• _PROBLEM REQUIREMENTS_
Each line of the listing below that includes "will" must be copied.

....................

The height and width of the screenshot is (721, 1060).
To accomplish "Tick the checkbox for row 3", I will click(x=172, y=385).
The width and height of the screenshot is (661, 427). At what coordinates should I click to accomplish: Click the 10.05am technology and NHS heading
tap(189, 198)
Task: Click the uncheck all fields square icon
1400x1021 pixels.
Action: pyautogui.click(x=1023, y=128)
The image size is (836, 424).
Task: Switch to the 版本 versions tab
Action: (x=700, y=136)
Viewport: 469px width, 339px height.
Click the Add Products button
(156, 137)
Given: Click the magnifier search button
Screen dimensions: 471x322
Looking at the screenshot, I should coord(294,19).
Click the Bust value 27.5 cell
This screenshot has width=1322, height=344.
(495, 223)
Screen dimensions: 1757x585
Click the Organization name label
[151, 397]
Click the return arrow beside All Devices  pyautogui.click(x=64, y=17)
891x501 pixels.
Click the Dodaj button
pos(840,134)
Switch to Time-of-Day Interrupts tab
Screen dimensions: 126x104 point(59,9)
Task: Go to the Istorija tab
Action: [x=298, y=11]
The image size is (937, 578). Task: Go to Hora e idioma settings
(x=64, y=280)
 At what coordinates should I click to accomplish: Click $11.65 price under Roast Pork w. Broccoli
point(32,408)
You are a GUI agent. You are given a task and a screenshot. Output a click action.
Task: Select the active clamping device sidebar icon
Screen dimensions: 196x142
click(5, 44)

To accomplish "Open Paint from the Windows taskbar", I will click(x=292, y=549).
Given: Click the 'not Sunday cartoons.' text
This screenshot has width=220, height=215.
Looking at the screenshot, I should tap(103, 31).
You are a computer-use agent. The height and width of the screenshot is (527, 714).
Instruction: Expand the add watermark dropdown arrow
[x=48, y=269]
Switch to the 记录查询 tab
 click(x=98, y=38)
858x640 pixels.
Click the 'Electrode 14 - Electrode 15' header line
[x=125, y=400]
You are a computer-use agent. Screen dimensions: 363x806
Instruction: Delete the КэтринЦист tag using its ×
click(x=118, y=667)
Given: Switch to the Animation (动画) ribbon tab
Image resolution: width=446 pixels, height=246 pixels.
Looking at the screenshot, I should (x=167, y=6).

....................

• _SOLUTION FOR THIS TASK_
To accomplish "Tick the checkbox for row 3", I will click(x=172, y=385).
To accomplish "Open Paint from the Windows taskbar", I will click(x=292, y=549).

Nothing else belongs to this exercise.